Sometime in the not so distant future, the federal government will try to cut Medicare costs by profiling physician resource use and providing feedback to change the way some doctors practice medicine.
For now, the profiling method remains undetermined.
Most recently, a Government Accounting Office report found that per capita profiling, or measuring resource use over a set period of time and connecting that resource use to physicians, could be an effective tool.
The GAO could not put a dollar amount to those savings, said Phyllis Thorburn, assistant director of the agency.
“We went as far as we could with the data we have. We have very strong policies for not going beyond our evidence,” Thorburn said.
Feedback alone has no more than a moderate impact on physicians’ behavior, the GAO report said, but if that feedback came from the Centers for Medicare & Medicaid Services the impact might be greater because of the large share of revenue that Medicare represents.
A survey conducted in 2004-2005 found that, for most physicians, Medicare represented more than one-quarter of practice revenue, and for 17 percent of physicians, the proportion was more than one-half, according to the GAO.
The GAO report is the latest in the ongoing push to get CMS to profile physician resource use in an effort to reduce Medicare costs. MedPac and the Congressional Budget Office have also weighed in on the idea in the last few years.
In its most recent report, the GAO looked at cardiologists, radiologists, internists, and orthopedic surgeons in Miami, Phoenix, Pittsburgh, and Sacramento, Calif., from 2005 to 2006. The report found that the physicians’ practice patterns were relatively stable despite high patient turnover.
In other words, “physicians who showed high resource use in one year tended to stay high in the subsequent year,” the report said.
In addition, patients of high resource physicians used more institutional services, according to the report.
CMS is working to determine the effectiveness of both per capita and episode profiling, or measuring the resources a physician used to treat an episode of care or a specific illness. CMS announced in November that it will seek a contractor to develop software that can measure and compare physician resource use in the Medicare program.
Thorburn said the main difference between the GAO’s recommendation and the CMS approach is the length of the reports.
“They’re sending physicians very lengthy, elaborate reports. We suggest that shorter reports are much more usable,” Thornburn said.
Both the literature and interviews with physicians and associations of specialists showed physicians responded better to shorter reports, she said.

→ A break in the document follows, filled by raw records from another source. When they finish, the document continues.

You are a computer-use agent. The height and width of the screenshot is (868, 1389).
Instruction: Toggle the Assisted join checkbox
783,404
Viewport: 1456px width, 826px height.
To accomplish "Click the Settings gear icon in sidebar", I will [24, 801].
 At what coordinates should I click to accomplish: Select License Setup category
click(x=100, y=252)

Gil Dupré, chief executive officer of the Louisiana Association of Health Plans, said health insurers have been addressing the differing patterns of practice among different physicians for some time.
Some insurers have tried managing referrals to specialists, Dupré said, but those efforts have been dropped for the most part; it was unpopular with physicians and patients.

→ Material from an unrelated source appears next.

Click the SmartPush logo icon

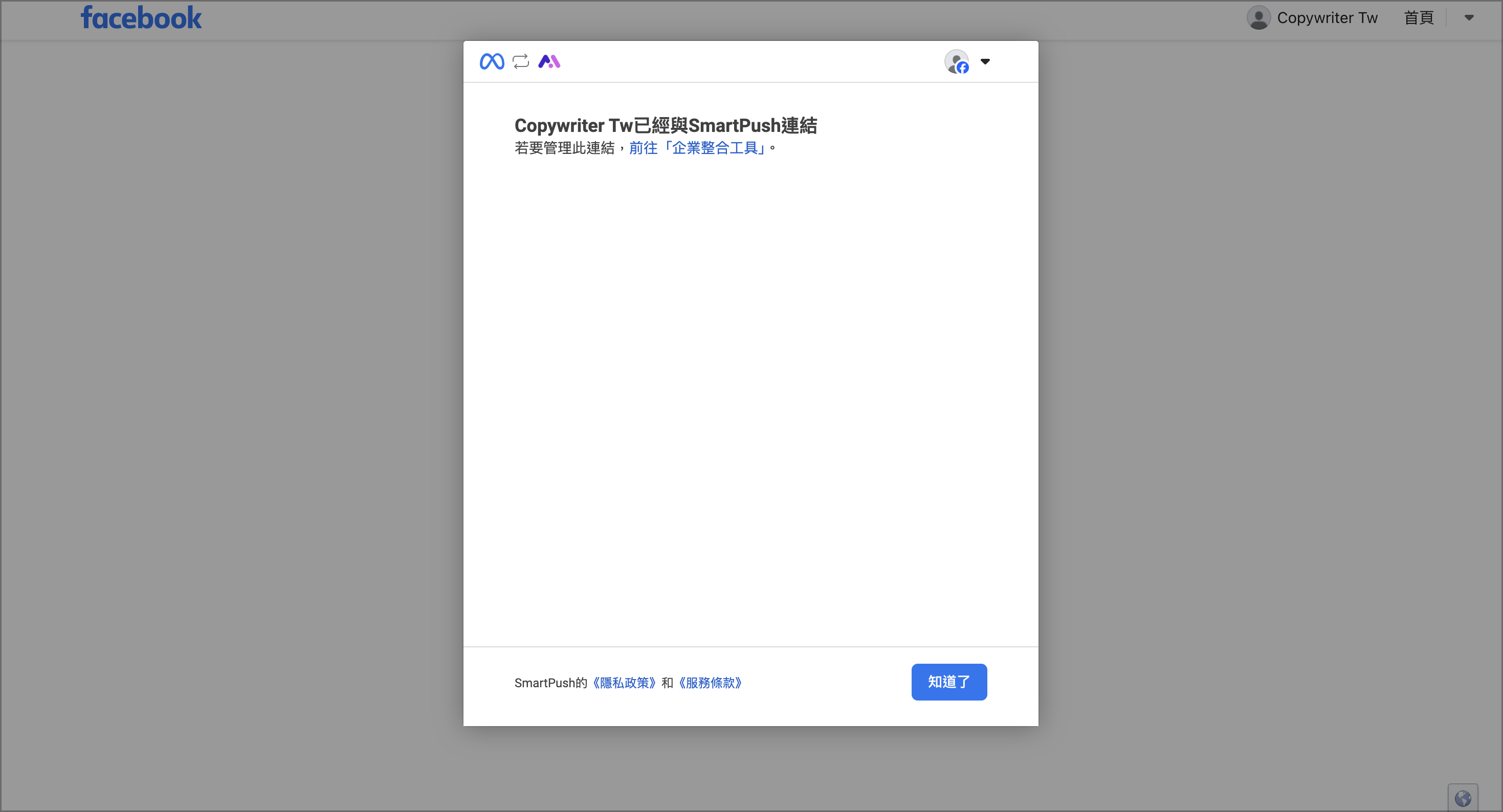pyautogui.click(x=548, y=61)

Still, even an after-the-fact review of data shared with physicians, letting them know how their patterns of practice match up with those of their peers could be effective, Dupré said. The comparison could provide physicians with some incentives to modify the way they practice, even moreso if physicians are provided with financial incentives so they don’t get paid more just to provide more care.
“They have more incentives to produce good outcomes in the population of patients to which they’re providing care,” Dupré said. “Those things make not only good economic sense but they make good medical sense because they’re tending to enhance medical outcomes as well as doing things more efficiently.”
Profiling physicians and giving them feedback based on the patterns of practice makes sense, Dupré said.
The GAO surveyed five major insurers, all of whom profiled physicians. Most of the insurance company officials questioned whether providing performance feedback would have “a significant impact” on physicians’ behavior without other incentives, the report says.
Officials with four of the five companies said that in order to change the way physicians practiced, the results would have to be made public, or linked to monetary incentives, such as pay-for-performance arrangements, the report said. Publishing the profiles would influence the patients’ choice of doctor.
Officials with one company felt feedback alone would be enough if the reports showed how physicians ranked against their peers and what behavior the physicians needed to change to improve their efficiency, the report said. These officials also said that the impact of feedback could depend on the size of physicians’ practices and whether they have the resources to review the reports and the management structure to affect changes.